# I usually dont sweat ratings...but this makes me mad



## UberPartnerDennis (Jun 21, 2015)

26 rides which are 5* ... 2 which are not....in the world of 5 stars, this would be a fail for a week, regardless of the many positives.....one flag for cleanliness...out of 28 rated rides.....Whats the matter .. your drunk ass cant handle a speck of dust on the upholstery? lol.....Just venting, like I said, usually I dont care, this one just happened to get on my nerves


----------



## SanPedroLover (Oct 26, 2015)

I feel ya. Cant please all the people all the time. So f**k 'em. 

Most Uber/Lyft riders think a 4 star is a good rating and have no clue it's considered a "fail" by both companies. Educate your clients any chance you get. Everyone I've explained that to after they asked how I feel about driving for Uber/Lyft have had no idea that the only good rating is a 5. Some even thought a 3 was good, to which I quickly corrected them hah.

__Collected data__
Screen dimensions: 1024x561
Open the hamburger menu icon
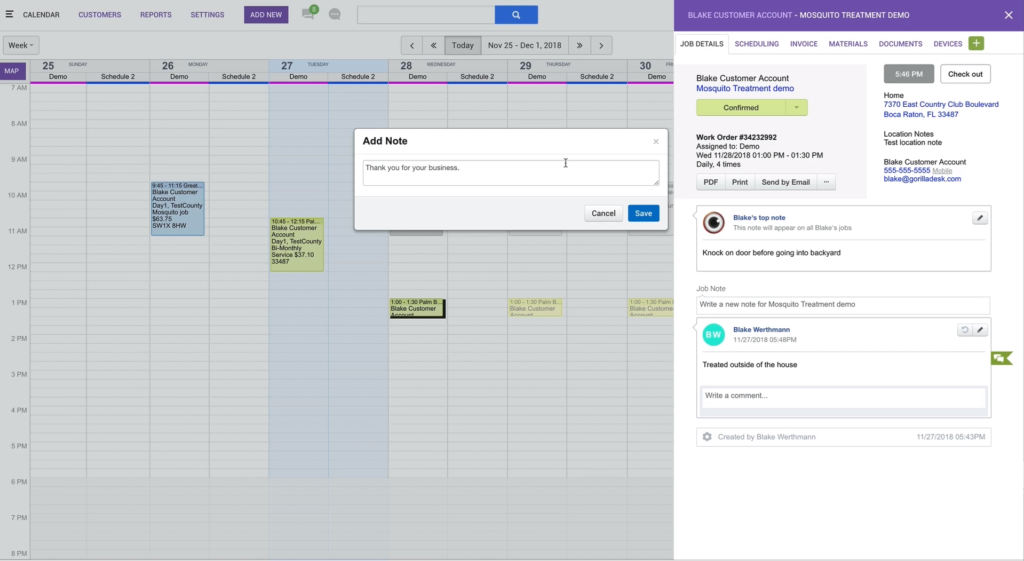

__Your tasks__
**A.** List each distinct star-rating value that the ride-rating thread mentions.
**B.** Pick up the ride-rating thread from its final sentence and continue it.

__Replies__
**A.** 5 stars, 4 stars, 3 stars

**B.**
----------



## Lando74 (Nov 23, 2014)

UberPartnerDennis said:


> 26 rides which are 5* ... 2 which are not....in the world of 5 stars, this would be a fail for a week, regardless of the many positives.....one flag for cleanliness...out of 28 rated rides.....Whats the matter .. your drunk ass cant handle a speck of dust on the upholstery? lol.....Just venting, like I said, usually I dont care, this one just happened to get on my nerves
> View attachment 28530


Is that a Lyft thing? We don't have Lyft here yet..


----------



## SanPedroLover (Oct 26, 2015)

Yes that is Lyft feedback. Hence the line "best driver I had on Lyft".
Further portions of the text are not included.